Retype, without pictures, the line holding "Task: Click the" and each line below it through the final line.
====== ENTRIES SUPPLIED
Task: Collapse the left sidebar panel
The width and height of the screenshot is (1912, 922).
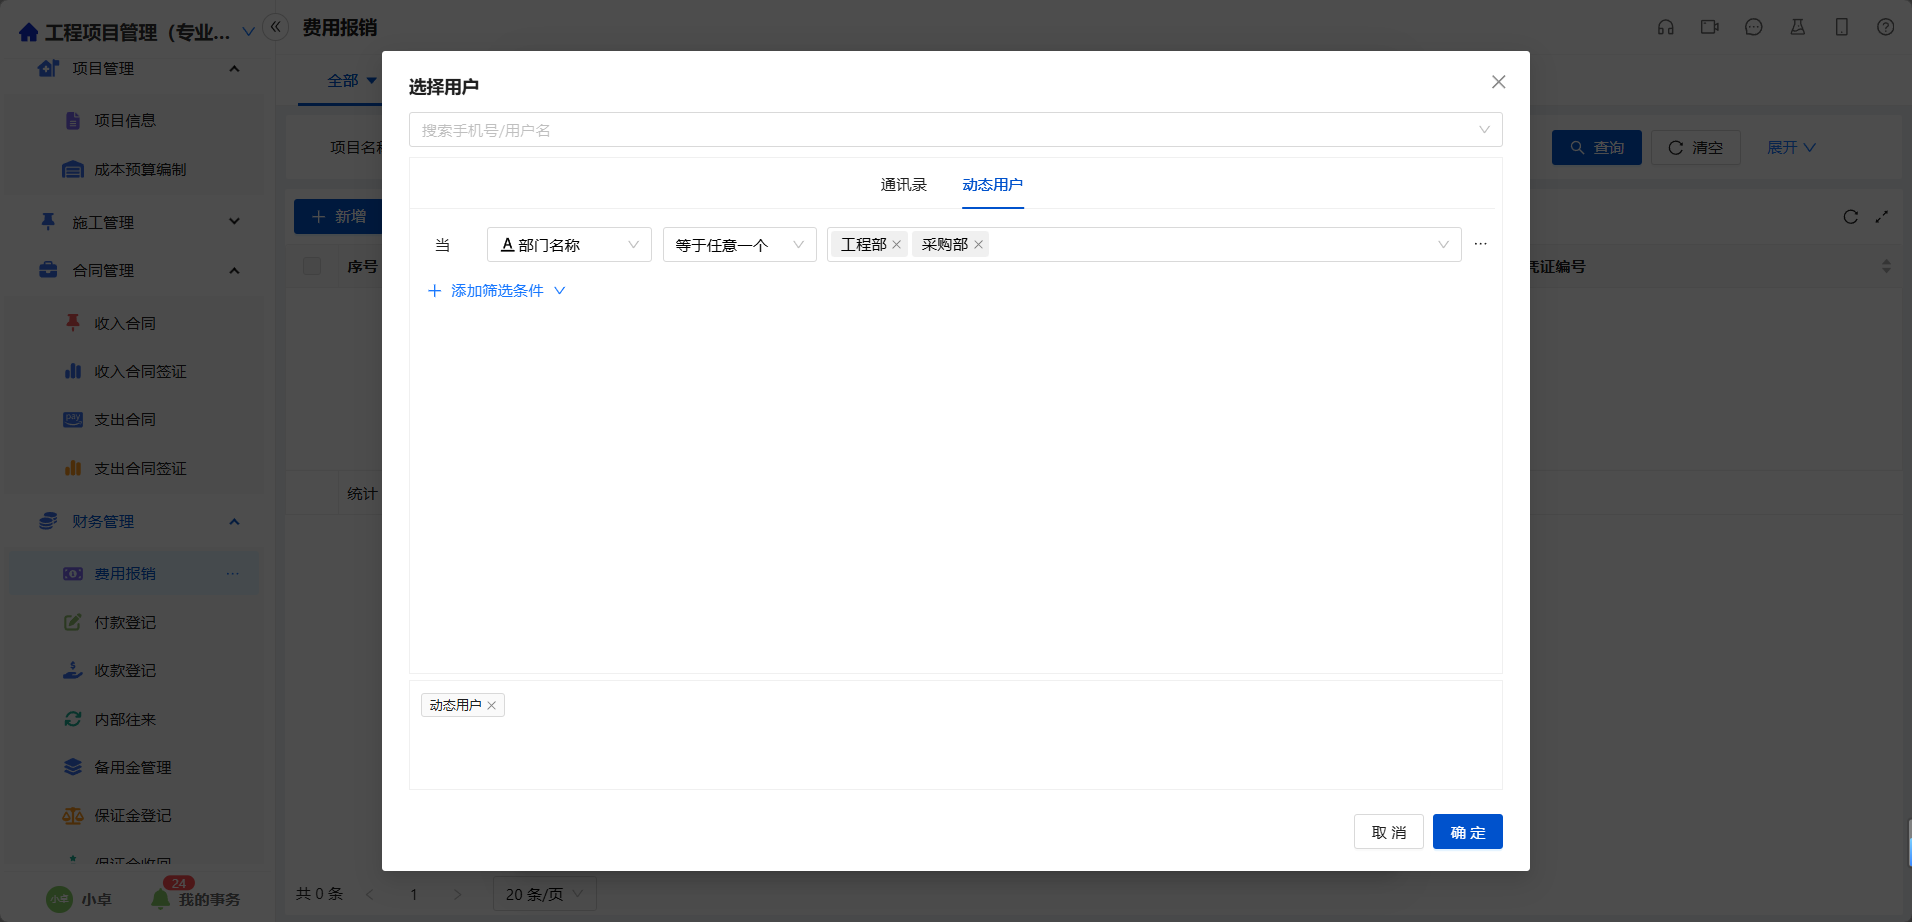Action: [x=275, y=27]
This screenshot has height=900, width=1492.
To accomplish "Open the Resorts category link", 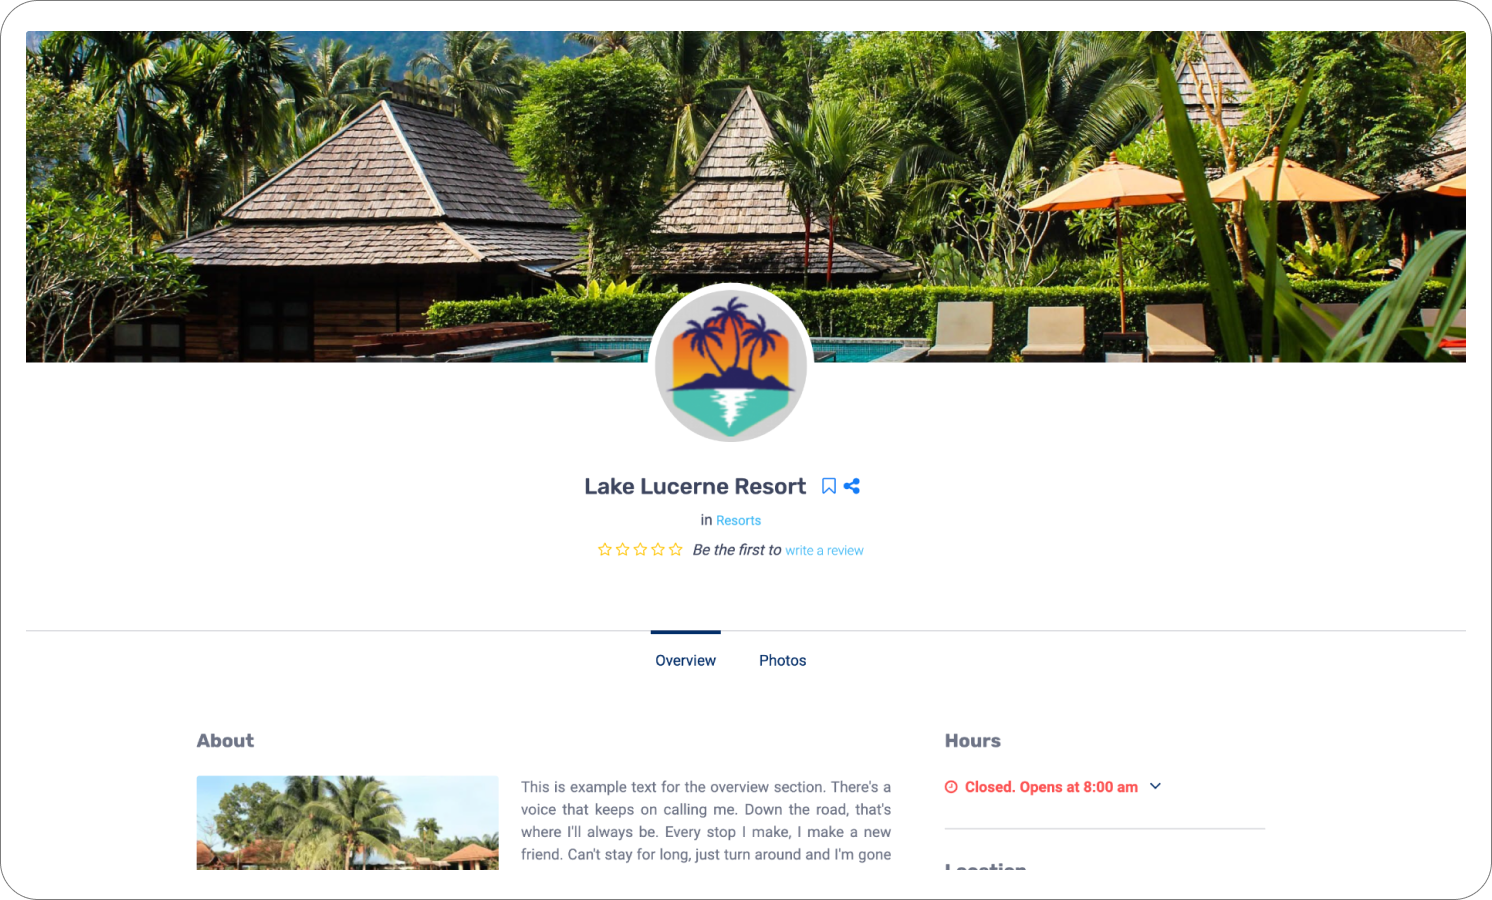I will click(x=738, y=521).
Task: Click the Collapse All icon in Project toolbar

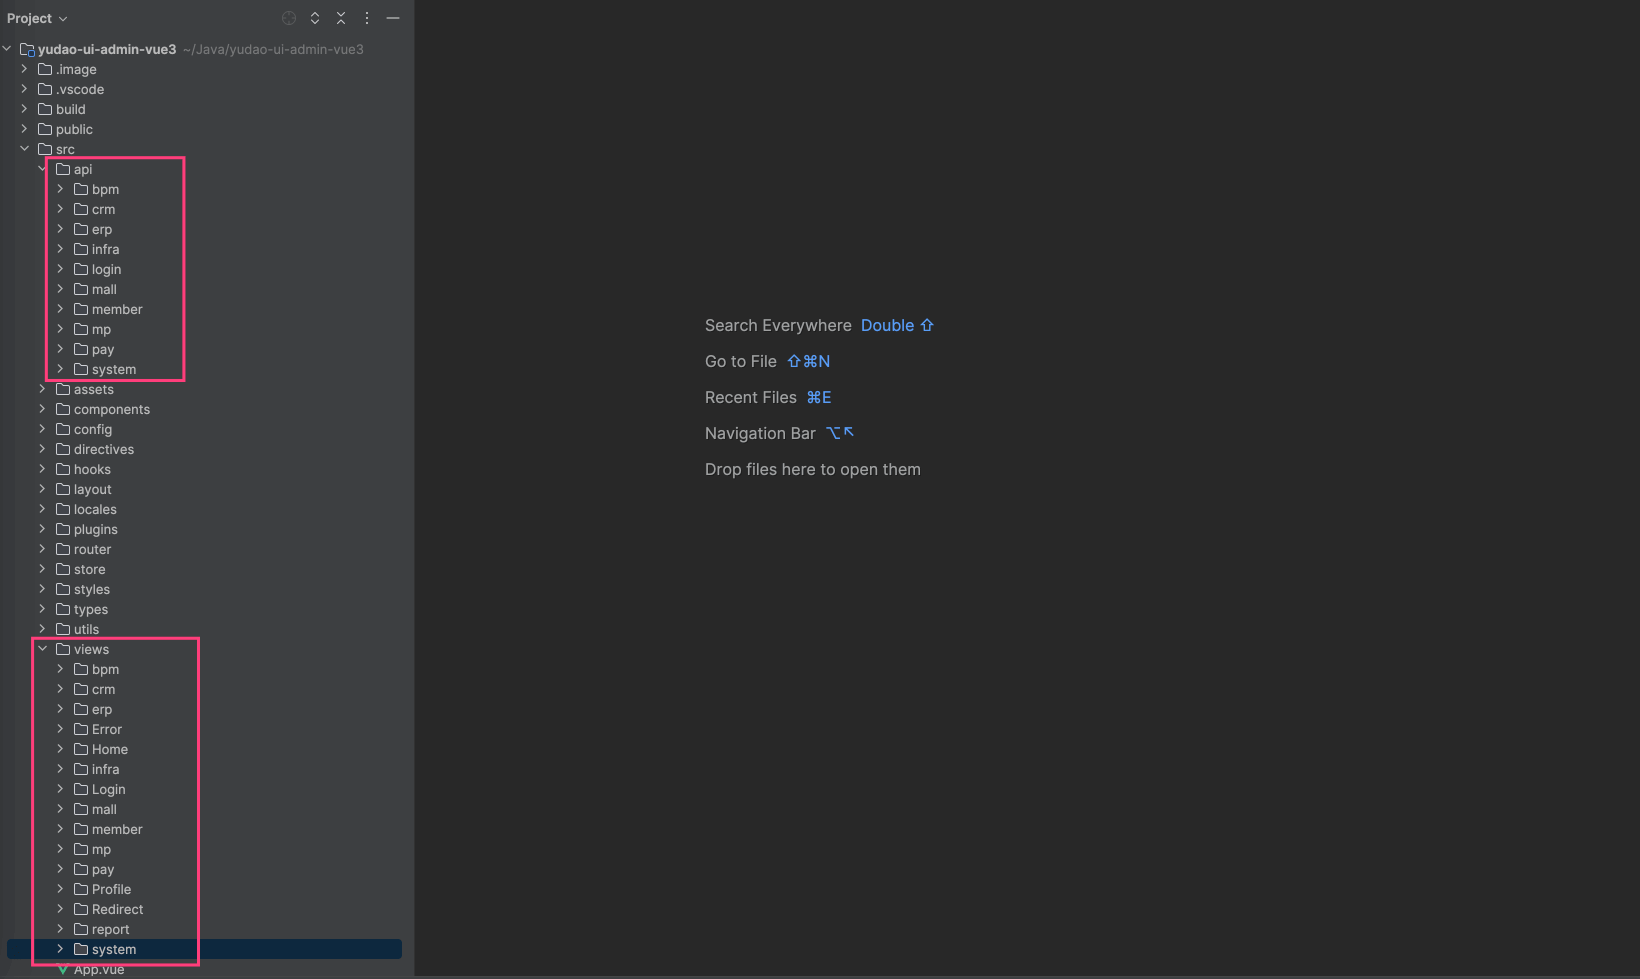Action: pyautogui.click(x=341, y=18)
============
◆ RESPONSE TO THIS EXERCISE ◆
Task: Click the Collapse All icon in Project toolbar

Action: pyautogui.click(x=341, y=18)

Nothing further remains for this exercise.